Now, to slight Dwight Eisenhower, the supreme commander of the Allies in World War II, as basically a cornball doofus was itself, as Kempton pointed out, itself one of the stupidest political judgments of the 1950s..  Reagan's achievements before 1980 were less imposing than Ike's -- but liberal arrogance led too many in the Democratic Party to dismiss him as a lightweight pitchman for the corporate ruling class.  Reagan, by the way, was perfectly happy for liberals to view him that way -- and then take them to the cleaners.  And, when the image of the doddering old man became useful to Reagan in order to escape blame in Iran-Contra (an affair in which he was, the evidence shows, guilty as sin), he was happy to deploy it.  Once again, he outfoxed the condescending liberals.
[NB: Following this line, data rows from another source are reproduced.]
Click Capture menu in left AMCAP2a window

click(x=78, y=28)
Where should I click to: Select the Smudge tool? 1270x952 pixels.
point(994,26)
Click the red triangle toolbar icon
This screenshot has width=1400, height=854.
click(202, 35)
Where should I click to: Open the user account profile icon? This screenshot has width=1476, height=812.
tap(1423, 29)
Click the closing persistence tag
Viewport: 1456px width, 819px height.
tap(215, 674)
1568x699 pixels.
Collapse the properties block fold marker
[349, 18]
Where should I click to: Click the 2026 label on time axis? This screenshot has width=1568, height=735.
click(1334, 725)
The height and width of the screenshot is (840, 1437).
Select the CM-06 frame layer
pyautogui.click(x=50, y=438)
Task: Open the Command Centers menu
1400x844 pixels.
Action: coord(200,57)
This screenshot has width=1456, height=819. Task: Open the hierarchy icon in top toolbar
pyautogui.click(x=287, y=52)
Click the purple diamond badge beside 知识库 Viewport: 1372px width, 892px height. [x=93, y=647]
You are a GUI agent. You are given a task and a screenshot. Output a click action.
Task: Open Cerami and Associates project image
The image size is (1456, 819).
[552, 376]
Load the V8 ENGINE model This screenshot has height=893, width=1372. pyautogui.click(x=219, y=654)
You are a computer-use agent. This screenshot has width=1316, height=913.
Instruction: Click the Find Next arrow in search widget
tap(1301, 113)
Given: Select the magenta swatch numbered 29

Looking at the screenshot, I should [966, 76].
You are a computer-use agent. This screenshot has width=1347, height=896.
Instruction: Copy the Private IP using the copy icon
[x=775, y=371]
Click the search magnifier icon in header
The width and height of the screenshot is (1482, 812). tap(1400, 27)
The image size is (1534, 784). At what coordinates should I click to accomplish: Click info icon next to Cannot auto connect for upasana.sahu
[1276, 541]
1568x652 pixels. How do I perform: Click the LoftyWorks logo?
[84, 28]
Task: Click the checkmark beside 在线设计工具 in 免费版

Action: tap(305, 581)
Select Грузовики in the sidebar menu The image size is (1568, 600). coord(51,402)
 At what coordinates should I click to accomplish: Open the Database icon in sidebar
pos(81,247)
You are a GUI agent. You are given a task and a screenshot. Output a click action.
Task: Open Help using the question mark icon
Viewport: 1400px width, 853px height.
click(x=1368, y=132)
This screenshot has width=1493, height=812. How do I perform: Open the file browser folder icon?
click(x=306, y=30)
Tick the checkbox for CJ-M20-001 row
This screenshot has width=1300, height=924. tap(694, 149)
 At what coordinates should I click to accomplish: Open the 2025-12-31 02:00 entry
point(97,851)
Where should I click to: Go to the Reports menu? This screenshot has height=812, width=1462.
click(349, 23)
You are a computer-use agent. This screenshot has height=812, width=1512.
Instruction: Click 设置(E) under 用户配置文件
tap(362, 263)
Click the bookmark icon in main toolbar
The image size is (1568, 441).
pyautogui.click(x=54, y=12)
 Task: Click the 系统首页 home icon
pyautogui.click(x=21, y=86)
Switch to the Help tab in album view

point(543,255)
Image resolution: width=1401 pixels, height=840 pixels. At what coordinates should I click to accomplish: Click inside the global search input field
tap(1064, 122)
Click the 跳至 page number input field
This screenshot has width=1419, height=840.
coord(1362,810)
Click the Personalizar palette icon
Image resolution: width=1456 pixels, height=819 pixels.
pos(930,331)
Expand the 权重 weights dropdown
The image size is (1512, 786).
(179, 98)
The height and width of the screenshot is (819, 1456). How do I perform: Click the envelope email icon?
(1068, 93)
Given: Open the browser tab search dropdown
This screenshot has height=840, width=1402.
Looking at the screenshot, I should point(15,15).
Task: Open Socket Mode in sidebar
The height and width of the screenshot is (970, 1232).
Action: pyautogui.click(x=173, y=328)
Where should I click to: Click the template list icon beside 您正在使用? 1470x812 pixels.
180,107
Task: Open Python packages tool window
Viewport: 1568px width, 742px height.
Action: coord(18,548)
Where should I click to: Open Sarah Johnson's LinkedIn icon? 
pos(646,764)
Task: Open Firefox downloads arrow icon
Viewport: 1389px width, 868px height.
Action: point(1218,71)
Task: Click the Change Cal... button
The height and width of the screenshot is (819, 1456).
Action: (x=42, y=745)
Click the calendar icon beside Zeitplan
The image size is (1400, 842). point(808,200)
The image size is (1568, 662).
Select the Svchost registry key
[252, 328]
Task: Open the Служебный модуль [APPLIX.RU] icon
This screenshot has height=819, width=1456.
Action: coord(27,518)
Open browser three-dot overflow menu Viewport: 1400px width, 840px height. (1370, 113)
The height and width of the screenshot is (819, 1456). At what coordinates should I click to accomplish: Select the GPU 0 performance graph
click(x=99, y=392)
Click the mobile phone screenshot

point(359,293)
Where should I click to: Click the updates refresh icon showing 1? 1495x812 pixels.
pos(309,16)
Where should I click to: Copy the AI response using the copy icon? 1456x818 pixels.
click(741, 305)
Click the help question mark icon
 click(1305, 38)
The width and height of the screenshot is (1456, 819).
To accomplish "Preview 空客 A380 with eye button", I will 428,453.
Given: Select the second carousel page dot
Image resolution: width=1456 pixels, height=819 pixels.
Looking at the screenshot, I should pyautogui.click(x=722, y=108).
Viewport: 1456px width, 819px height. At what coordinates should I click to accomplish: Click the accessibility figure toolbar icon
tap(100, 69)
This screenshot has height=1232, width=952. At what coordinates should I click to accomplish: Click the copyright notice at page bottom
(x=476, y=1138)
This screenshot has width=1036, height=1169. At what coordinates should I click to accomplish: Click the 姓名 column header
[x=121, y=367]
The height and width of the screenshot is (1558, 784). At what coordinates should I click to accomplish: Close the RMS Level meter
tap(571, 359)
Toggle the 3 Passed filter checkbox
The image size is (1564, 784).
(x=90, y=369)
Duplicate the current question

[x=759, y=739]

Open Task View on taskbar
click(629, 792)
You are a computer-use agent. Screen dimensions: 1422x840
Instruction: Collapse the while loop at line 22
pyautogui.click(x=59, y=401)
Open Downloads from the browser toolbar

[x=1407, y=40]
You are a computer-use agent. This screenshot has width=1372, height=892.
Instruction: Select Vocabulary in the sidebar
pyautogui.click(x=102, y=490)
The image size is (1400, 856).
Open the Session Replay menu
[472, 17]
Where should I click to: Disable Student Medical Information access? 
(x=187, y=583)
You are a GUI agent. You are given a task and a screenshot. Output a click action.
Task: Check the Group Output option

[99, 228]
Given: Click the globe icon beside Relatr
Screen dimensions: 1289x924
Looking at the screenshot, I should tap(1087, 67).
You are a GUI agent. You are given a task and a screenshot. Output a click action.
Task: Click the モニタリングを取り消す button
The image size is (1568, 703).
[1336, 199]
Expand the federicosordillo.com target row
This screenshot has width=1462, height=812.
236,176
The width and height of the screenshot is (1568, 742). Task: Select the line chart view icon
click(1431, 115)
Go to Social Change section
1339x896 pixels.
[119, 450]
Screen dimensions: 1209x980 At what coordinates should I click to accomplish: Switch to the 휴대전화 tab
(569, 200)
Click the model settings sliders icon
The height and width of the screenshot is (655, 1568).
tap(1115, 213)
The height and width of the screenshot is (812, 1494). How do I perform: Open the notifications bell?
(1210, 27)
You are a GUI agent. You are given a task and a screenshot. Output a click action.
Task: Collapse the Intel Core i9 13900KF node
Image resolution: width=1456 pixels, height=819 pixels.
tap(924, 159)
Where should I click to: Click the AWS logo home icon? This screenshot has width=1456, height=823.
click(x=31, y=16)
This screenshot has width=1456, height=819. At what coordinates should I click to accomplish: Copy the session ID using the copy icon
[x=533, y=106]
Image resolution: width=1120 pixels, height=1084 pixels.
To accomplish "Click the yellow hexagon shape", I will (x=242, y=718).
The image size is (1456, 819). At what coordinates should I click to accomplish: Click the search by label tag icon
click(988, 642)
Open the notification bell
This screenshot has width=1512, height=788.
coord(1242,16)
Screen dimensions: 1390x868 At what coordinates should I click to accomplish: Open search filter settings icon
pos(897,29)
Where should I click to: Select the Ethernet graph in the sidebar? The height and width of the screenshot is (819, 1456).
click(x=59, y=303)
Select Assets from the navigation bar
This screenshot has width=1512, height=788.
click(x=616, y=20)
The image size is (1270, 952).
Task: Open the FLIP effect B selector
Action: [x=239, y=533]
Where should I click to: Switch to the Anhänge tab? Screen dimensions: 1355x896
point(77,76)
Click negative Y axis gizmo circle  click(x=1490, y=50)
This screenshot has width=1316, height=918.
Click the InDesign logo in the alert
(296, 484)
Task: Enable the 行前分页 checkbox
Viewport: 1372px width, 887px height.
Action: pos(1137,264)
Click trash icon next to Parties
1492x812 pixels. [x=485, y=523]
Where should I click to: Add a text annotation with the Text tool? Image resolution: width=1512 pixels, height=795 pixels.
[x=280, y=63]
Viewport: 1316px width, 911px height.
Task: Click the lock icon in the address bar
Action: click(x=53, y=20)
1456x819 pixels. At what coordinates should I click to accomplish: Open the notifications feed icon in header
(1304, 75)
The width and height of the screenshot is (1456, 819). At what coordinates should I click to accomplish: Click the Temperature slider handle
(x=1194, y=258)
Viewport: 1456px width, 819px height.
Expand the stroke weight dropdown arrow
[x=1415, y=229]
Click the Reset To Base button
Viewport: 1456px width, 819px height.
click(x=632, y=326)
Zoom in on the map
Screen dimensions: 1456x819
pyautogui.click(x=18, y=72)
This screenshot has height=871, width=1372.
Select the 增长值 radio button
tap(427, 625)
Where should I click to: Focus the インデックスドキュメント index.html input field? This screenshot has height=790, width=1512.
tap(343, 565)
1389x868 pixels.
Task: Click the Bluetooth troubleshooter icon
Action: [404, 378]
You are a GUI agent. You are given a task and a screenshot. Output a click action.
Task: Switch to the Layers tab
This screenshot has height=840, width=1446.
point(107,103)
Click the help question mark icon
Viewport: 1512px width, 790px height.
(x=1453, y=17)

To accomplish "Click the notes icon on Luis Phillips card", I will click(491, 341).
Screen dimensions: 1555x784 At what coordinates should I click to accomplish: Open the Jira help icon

It is, I think, cynically demagogic for conservatives to play on the resentments this condescension causes – as if Ivy-League pencil-necked geeks like yours truly have been chiefly responsible for the nation’s problems, even after 1980. But the resentments don’t appear out of thin air; nor are they pathological or artificial.  Liberals ought to examine their own prejudices, and how they help feed the resentments which conservatives exploit – and how those prejudices contribute to their misunderstanding and slighting of their political adversaries, while harboring contempt for tens of millions of their fellow Americans. 

On the other hand, your book suggests that conservatives as well need to take a hard look in the mirror to take into account their own illusions. After reading your chapter about the collapse of the savings and loan industry, the costliest scandal in US history, which you convincingly lay directly at the feet of Reagan's government, I began to wonder why so many conservatives have been willing to say nice things about your book. Did they skip this chapter? It seems to me that because you are willing to give Reagan credit for helping to end the Cold War they are willing to overlook much that's in the book about their hero's flaws.

This has surprised me a little too.  Perhaps some conservatives are so flummoxed to hear a historian whom they know to be a liberal Democrat say anything positive about Reagan that they are also disarmed. But that can't be true for all of them -- including George Will and R. Emmet Tyrell, who are virtually impossible to flummox or disarm, yet who have said generous things about the book.  Maybe it's just an appeal to fair debate about Reagan, which may be possible now as it wasn't twenty years ago.
 
But let's not give the impression that the book has been nicely received by all the conservative reviewers. I came across one review recently in a conservative outlet that is as harsh as any I've received about any of my historical writing.  A few other reviewers have -- predictably I suppose, as well as angrily -- dismissed the book as nothing more than shill work on behalf of Bill Clinton and the Democratic Leadership Council, although I suspect some of these reviews came from the Left and not the Right.

I also imagined that liberals and the liberal reviews would be much more critical of the book, given that it says what it does about Reagan.  But it may be that, with the old Reaganite coalition now in deep trouble, liberals may feel less threatened, and be willing to give Reagan his due as an important figure.  Who knows?